**Problem to work on:**
Given the records below, would you repeat exactly the lines that begin at the one containing "You are a computer-use" and end at the one containing "Instruction: Open the 问卷调查 tab", inclusive?

**Data shown:**
Start of Block

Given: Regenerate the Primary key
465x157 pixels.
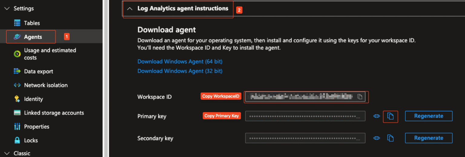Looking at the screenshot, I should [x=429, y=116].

End of Block
Start of Block

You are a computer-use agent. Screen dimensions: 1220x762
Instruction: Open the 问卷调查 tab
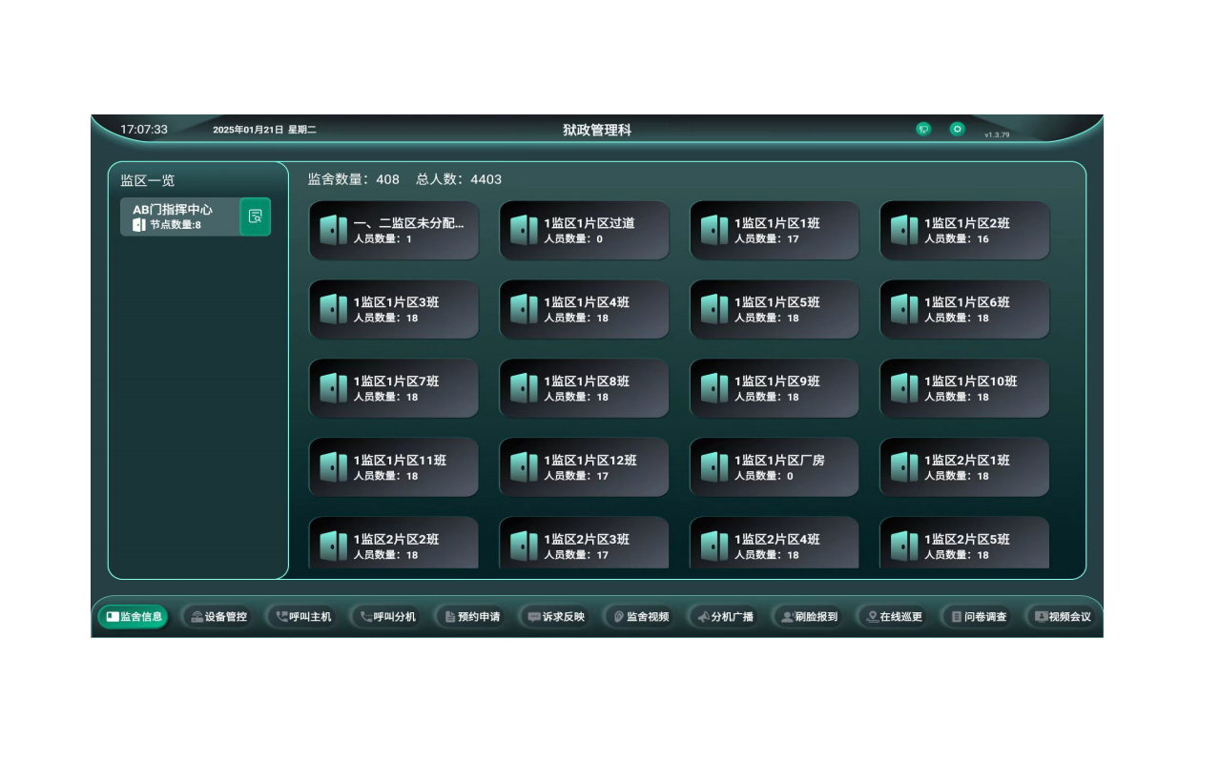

End of Block

**Response to this exercise:**
You are a computer-use agent. Screen dimensions: 1220x762
Instruction: Open the 问卷调查 tab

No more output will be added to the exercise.